And they found the stone rolled away from the tomb,
but when they entered, they did not find the body of the Lord Jesus…
Behold, two men suddenly stood near them in dazzling clothing;
and as the women were terrified and bowed their faces to the ground,
the men said to them, “Why do you seek the living One among the dead?”
– Jesus’s Resurrection, from the Biblical Gospel of Luke (LK 24:1-5)
To be a human being is to live in fear. Like fish adapted to polluted water, for all of human history we have accepted the howling horror of knowing that each of us will soon cease to be. On top of that fear, we enter these lives with a powerful drive toward spiritual growth, and with an innate curiosity even despite our need to distract ourselves from our own mortality. Humankind’s spiritual restlessness has for all of our history demanded that we find ways to confront and address the terror of our imminent demise.
So, hundreds of thousands of years ago we began to try to bargain with death. And to do that we needed imaginary ways to personify the unknown. Modern humans came into being about two hundred thousand years ago, but evidence suggests that the idea of having gods is older by another hundred thousand years. It was then that hominins like Homo neanderthalensis began to formally bury their dead, often with jewelry and household goods or weapons, and with offerings of food and flowers.
Our relationship with the gods we had created was contentious. We envisioned powerful gods who were able to protect and provide for us, and it took us awhile to begin to trust them. Once we had developed the notion of bargaining with invisible entities, we would have experimented, giving them offerings as we prayed for
good mammoth-hunting or a good run of fish. As nomadic groups shared their experiences, the gods that had seemed to be most successful would gain followers, while those that hadn’t performed well would fade. The only evidence we have now of prehistoric gods is respectful treatment of the dead, but those burials tell us so much! Valuable grave goods buried with the dead give us evidence of a developing belief that invisibly life goes on; and offerings of food and flowers show that human-made gods must have had a meaningful role in the imagined post-death process.
It wasn’t until the advent of agriculture about twenty-two thousand years ago that people settled in long-term communities with their powerful and whimsical gods. By then, most human leaders had learned to use stoking fear of the gods’ disfavor as an essential base for their own power. And as the tensions in our lives increased, our gods were soon demanding more. One indication of our societal stress as we became more civilized is the fact that the practice of human sacrifice soon was adopted worldwide. The earliest solid evidence yet found of an organized religion is Gobekli Tepe, a stone temple that dates to twelve thousand years ago. It was buried after a couple of thousand years in what may have been a dispute with its gods, so it has been well preserved.
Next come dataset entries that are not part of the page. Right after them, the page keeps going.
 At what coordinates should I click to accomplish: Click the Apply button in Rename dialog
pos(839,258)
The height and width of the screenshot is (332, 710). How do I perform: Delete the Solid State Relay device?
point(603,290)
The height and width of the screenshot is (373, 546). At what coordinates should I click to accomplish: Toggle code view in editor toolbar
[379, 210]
Polytheism was the norm worldwide until shortly before the birth of Jesus. We think of the ancient Jews as monotheists, but references in their scriptures and excavations in Israel suggest that the original Yahweh probably had a wife and companions. The devotion of the Jewish tribes to a single powerful deity seems not to have been fully formed until the Babylonian exile that ended in 538 B.C. It was then that the genuine God chose to be born to
the Jewish people. Their imagined deity was still human-made and fear-based, but in learning to relate to a single god the Jews had proven to the Godhead that they were ready to leave their man-made religion and begin to know the Un-Caused Cause.
It was to help us discover and begin to relate to the genuine God that an aspect of the Godhead was born two thousand years ago in the Person of Jesus. We can see in His Gospel teachings what He meant to do; and now that we better understand His mission we can contemplate its staggering importance! Jesus’s mission was apparently five-fold:
- To experience being human so He could better understand how to help us use human life to grow spiritually. Thomas has told me it was important that God “could look through the Lord’s eyes” as a human being. Just as Mikey Morgan took a brief lifetime some four hundred years after his last necessary incarnation so he could communicate with us on our terms, so also apparently God was trying to better understand the stark human condition.
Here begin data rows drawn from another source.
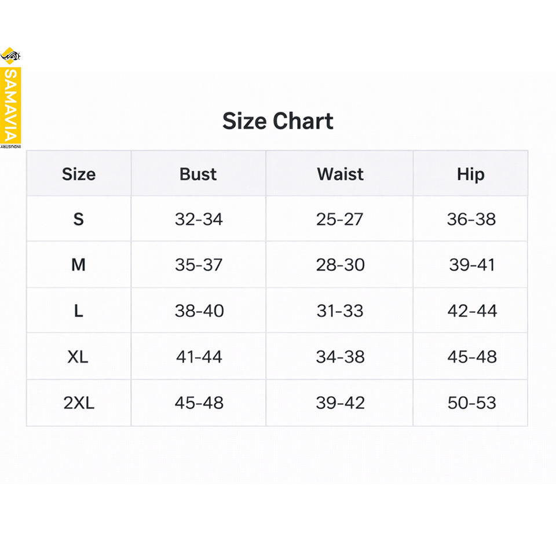
Task: Select the Bust column header
Action: [x=198, y=174]
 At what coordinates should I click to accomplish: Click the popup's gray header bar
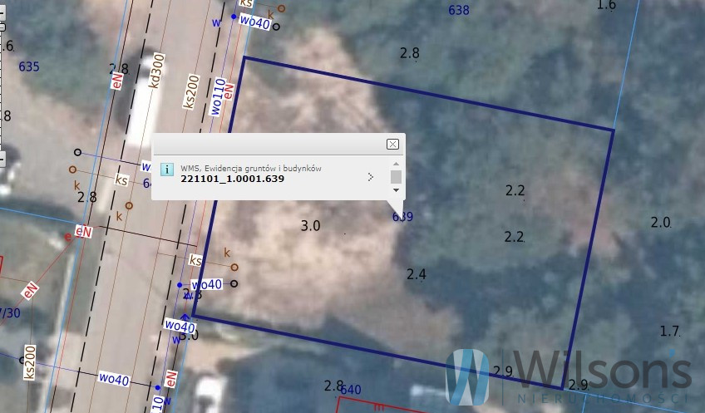coord(269,145)
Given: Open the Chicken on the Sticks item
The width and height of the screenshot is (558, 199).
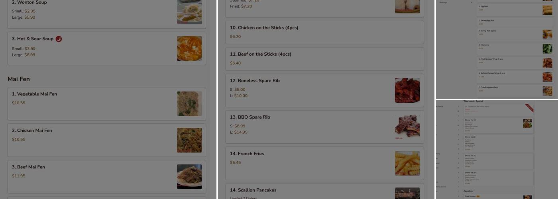Looking at the screenshot, I should pos(324,32).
- To use Jehovah as a way to introduce the Godhead to humankind. This is why Jesus told His followers that His mission was to the Jews. To be frank, that never made sense before, since the Lord’s teachings really are universal.
- To transform the Jews’ understanding of Jehovah into truths about the
genuine Godhead. He told us that God is Spirit (JN 4:24), that God never judges (JN 5:22), and that God’s only commandment is the Law of Love (MT 22:37). He also tried to get his listeners to drop all their human-made religious traditions (MK 7:8) and develop a personal relationship with God (MT 6:6). To this day, both Jews and Christians ignore all these revelations and continue to worship a modernized but nevertheless still fear-based deity of their own imaginings. But the tremendous effort that God made to reach out to us in the Person of Jesus still survives in the Gospels as a beautiful expression of the Godhead’s infinite love and amazing patience. - To teach us how to raise our personal vibrations away from fear and toward more perfect love. Jesus refers to this as “bringing the kingdom of God on earth.” The kingdom of God is what He calls the sixth level, the region just below the Source level, where there is only love and joy; and He told us that as we move away from fear and toward more perfect love, the earth will come more and more to mirror the love of heaven’s highest aspects.
- To teach us that life is eternal. Fear of death burdens our lives with a host of anxieties and terrors. But once we conquer the fear of death, we no longer fear anything! Since fear is the opposite of love, eradicating the fear of death was then and still remains today our essential first step toward raising this planet’s consciousness vibrations.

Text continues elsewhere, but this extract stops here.